Collection entries

----------------------------------------

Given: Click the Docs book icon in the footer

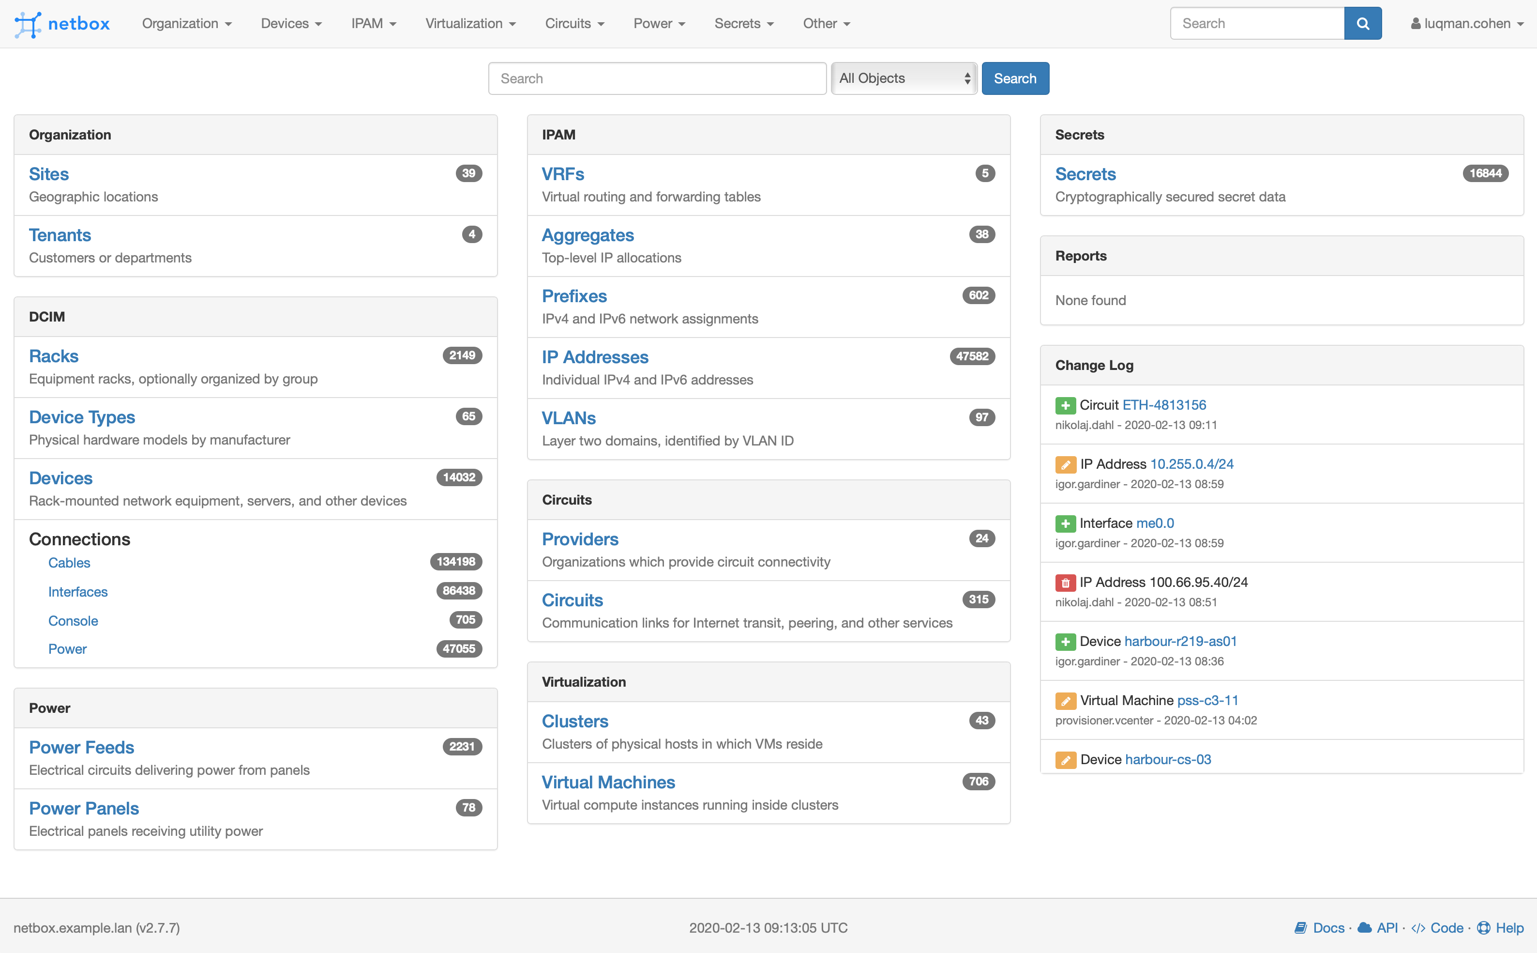Looking at the screenshot, I should coord(1301,928).
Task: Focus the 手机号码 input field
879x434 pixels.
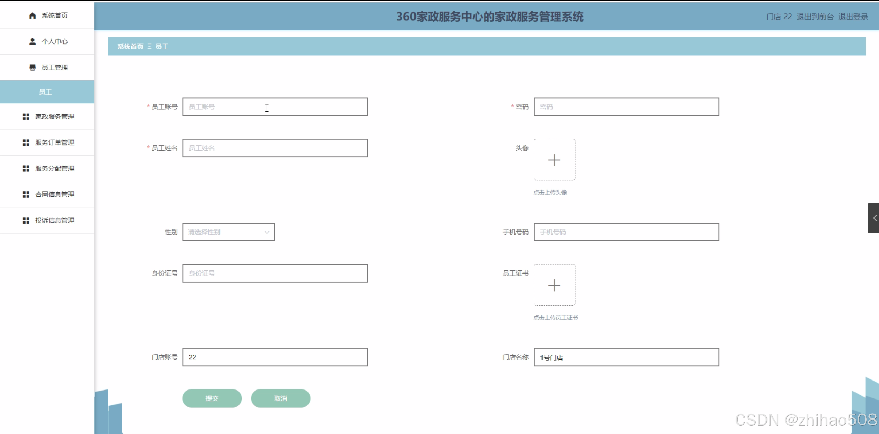Action: [626, 232]
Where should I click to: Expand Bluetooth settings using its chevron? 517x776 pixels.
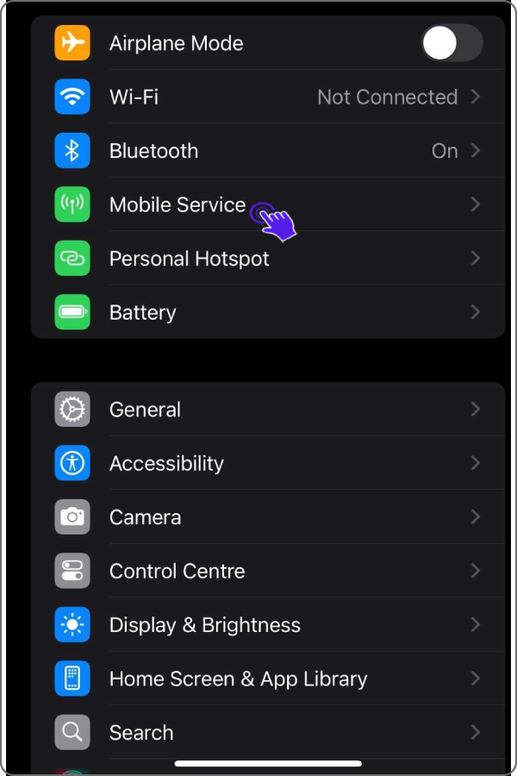[475, 151]
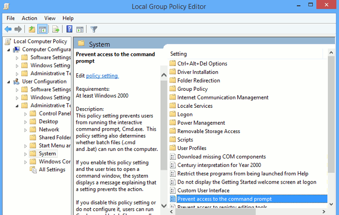Click the Forward arrow toolbar icon
The height and width of the screenshot is (215, 339).
[18, 29]
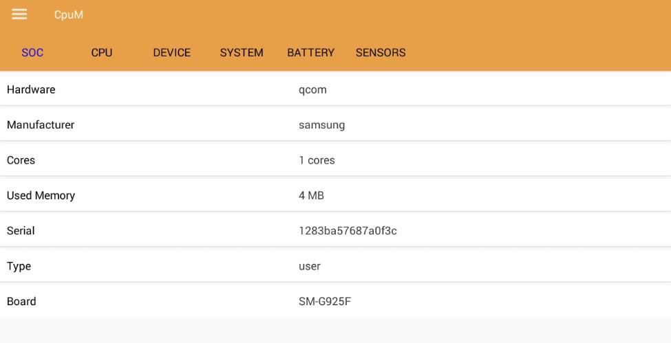
Task: Select the SOC tab
Action: (32, 53)
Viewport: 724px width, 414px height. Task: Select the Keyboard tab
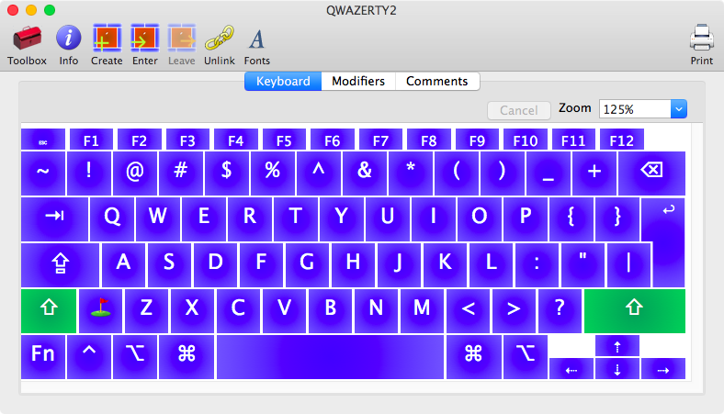pyautogui.click(x=283, y=81)
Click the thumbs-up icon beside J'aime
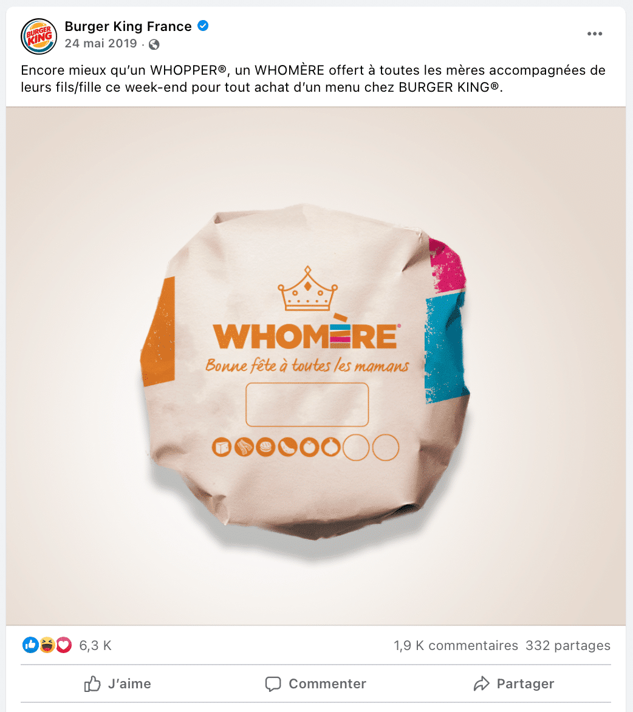Screen dimensions: 633x712 click(92, 683)
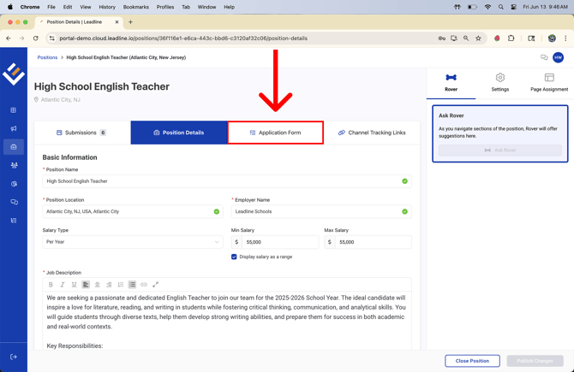Open the Channel Tracking Links tab
574x372 pixels.
(x=372, y=133)
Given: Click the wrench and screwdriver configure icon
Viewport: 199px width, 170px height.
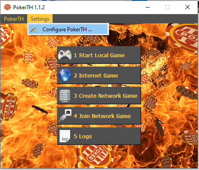Looking at the screenshot, I should click(33, 29).
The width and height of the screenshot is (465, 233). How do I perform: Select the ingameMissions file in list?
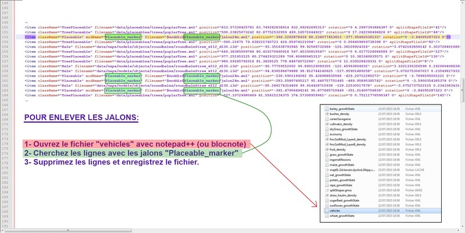(x=342, y=160)
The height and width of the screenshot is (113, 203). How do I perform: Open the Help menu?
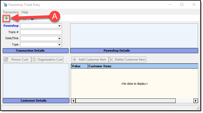coord(25,12)
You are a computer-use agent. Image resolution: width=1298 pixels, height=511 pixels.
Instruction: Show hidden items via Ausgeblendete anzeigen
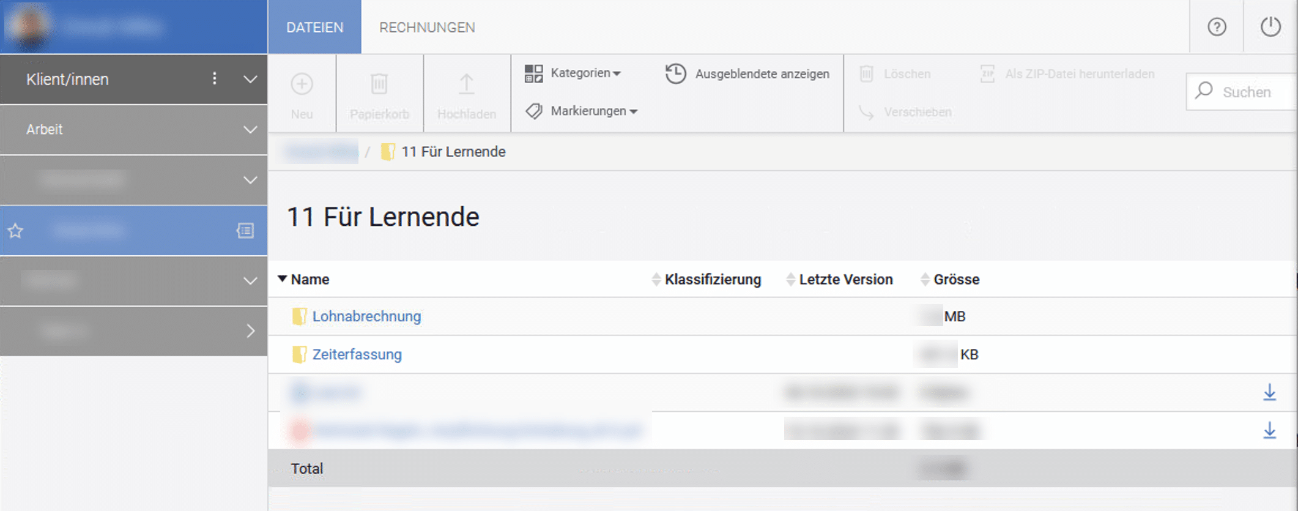click(747, 74)
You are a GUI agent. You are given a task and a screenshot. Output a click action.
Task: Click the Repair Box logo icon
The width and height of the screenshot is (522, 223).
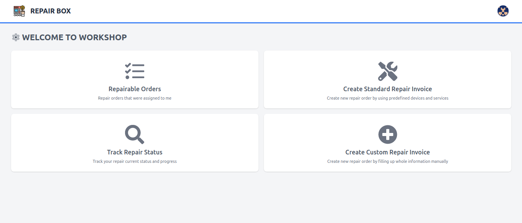[x=19, y=11]
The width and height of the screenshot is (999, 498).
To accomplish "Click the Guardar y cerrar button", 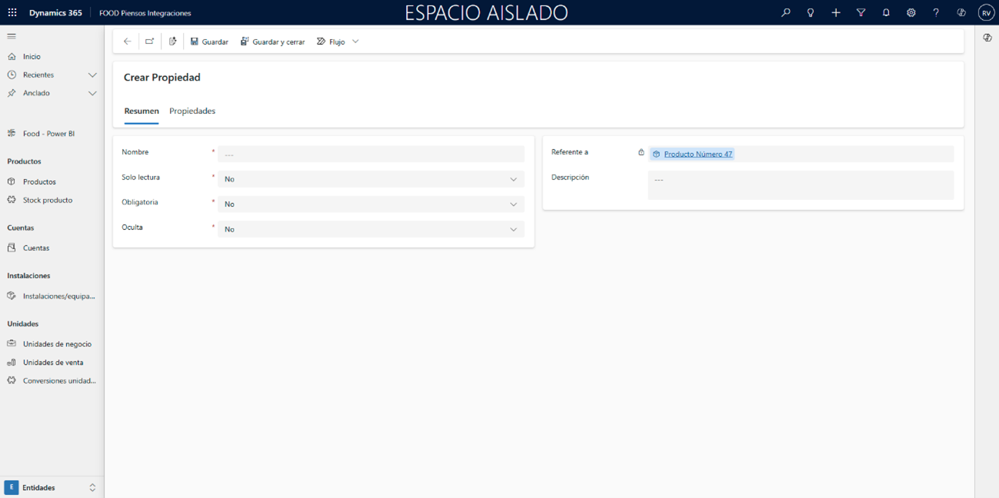I will tap(273, 42).
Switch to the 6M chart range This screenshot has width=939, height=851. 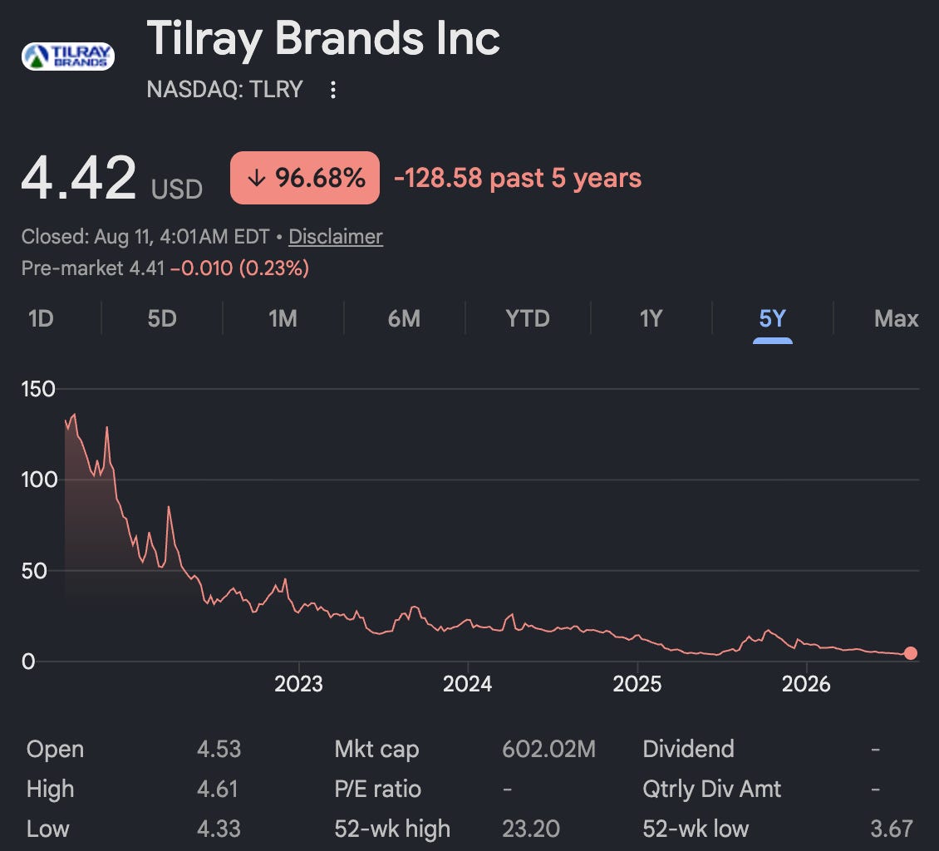click(404, 318)
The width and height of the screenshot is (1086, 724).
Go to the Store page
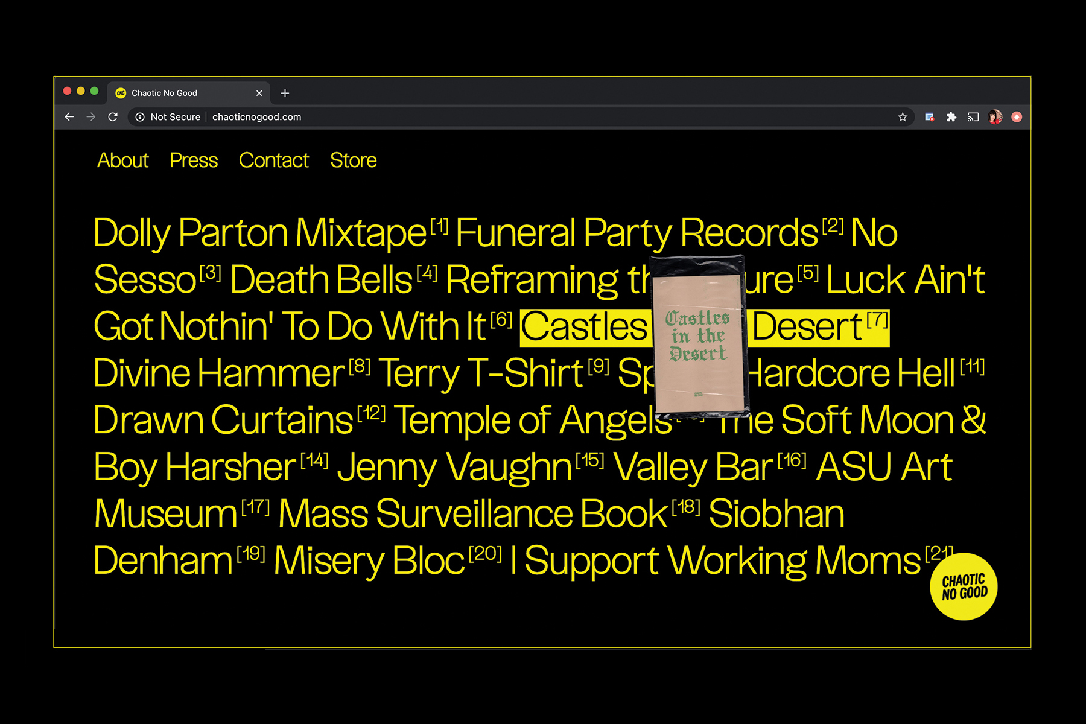point(353,160)
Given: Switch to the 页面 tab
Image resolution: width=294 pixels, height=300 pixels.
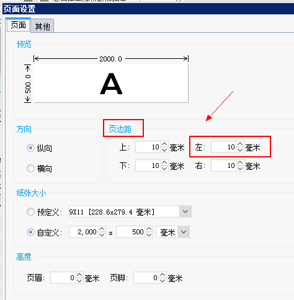Looking at the screenshot, I should coord(18,25).
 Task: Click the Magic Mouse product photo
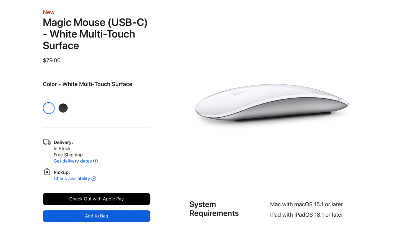271,105
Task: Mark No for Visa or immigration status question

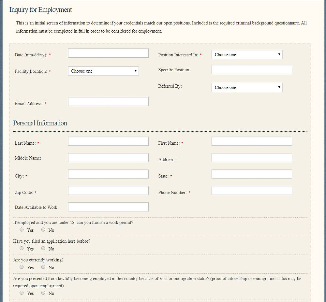Action: [x=43, y=293]
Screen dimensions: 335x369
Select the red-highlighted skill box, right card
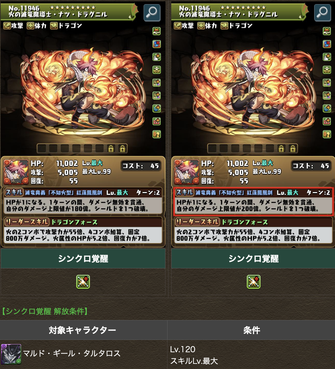(x=253, y=201)
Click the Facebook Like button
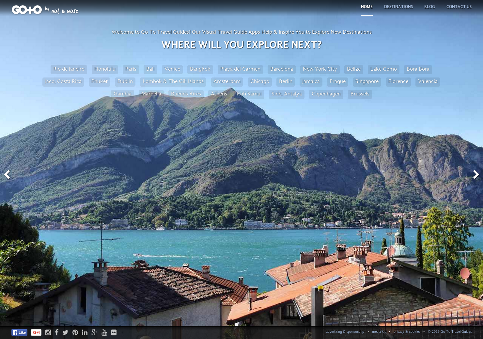The image size is (483, 339). (x=19, y=332)
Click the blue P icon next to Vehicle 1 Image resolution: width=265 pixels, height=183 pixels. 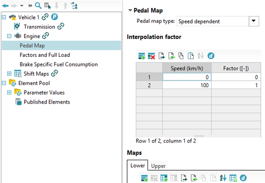click(x=54, y=17)
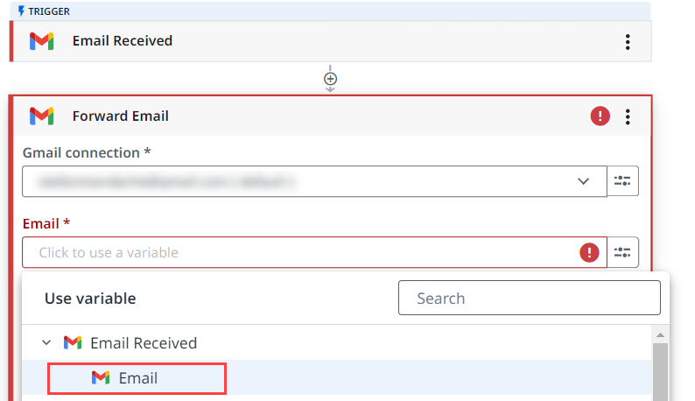Search variables in the Search box
Viewport: 695px width, 401px height.
[x=529, y=298]
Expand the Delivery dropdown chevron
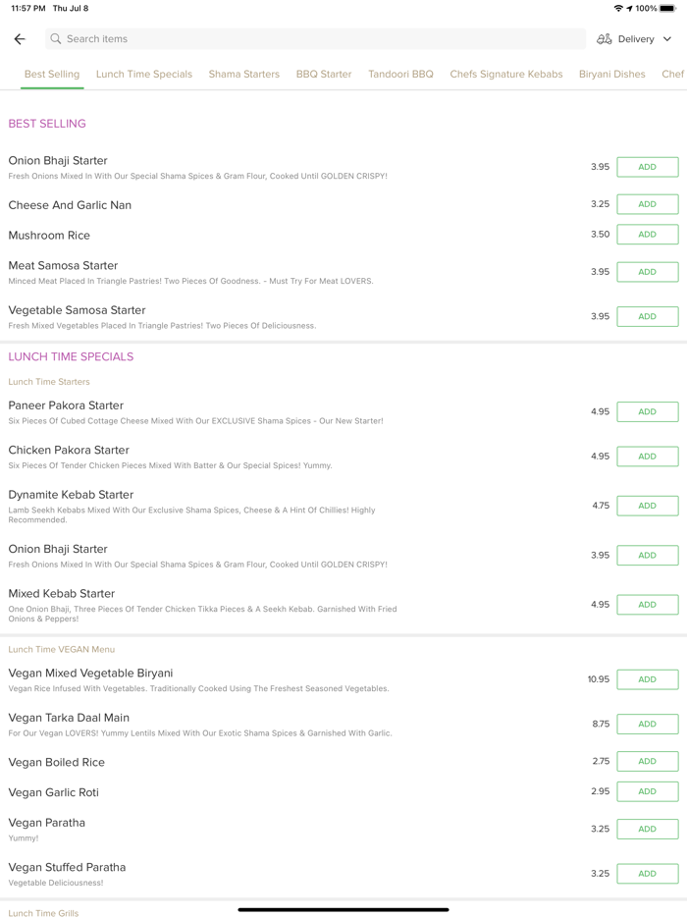Image resolution: width=687 pixels, height=917 pixels. (667, 39)
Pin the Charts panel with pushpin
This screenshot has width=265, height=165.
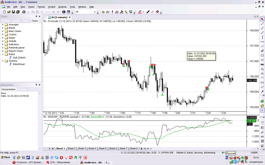(x=36, y=17)
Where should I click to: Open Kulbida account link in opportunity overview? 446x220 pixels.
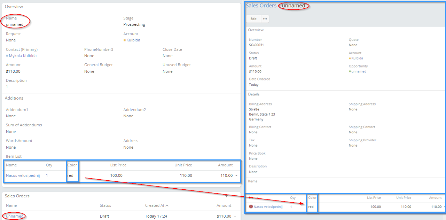click(133, 40)

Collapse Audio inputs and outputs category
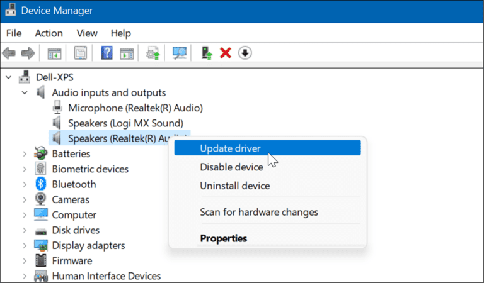click(25, 92)
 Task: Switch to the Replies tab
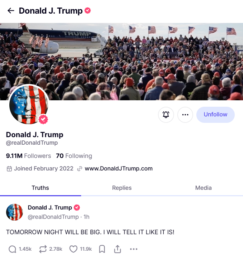coord(122,188)
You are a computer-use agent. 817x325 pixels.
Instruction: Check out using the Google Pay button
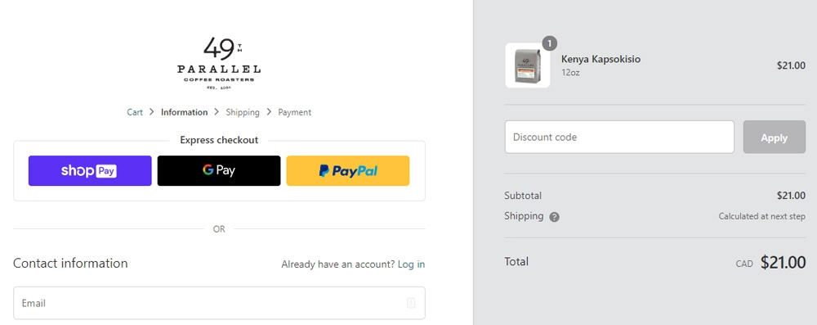[x=219, y=170]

----------------------------------------

Render the stretch of entries from the start through the line containing "Action: (32, 53)" as a Markdown table with the columns Row and Entry line. Number each line, skip blank lines, and leave the pictures out of the answer.

> [Correct result]:
| Row | Entry line |
|---|---|
| 1 | Given: Click the Docs book icon in the footer |
| 2 | Looking at the screenshot, I should coord(1301,928). |
| 3 | Task: Focus the 手机号码 input field |
| 4 | 879x434 pixels. |
| 5 | Action: [626, 232] |
| 6 | Where should I click to: Expand Bluetooth settings using its chevron? 517x776 pixels. |
| 7 | [475, 151] |
| 8 | Click the Forward arrow toolbar icon |
| 9 | The height and width of the screenshot is (215, 339). |
| 10 | [18, 29] |
| 11 | Task: Select the SOC tab |
| 12 | Action: (32, 53) |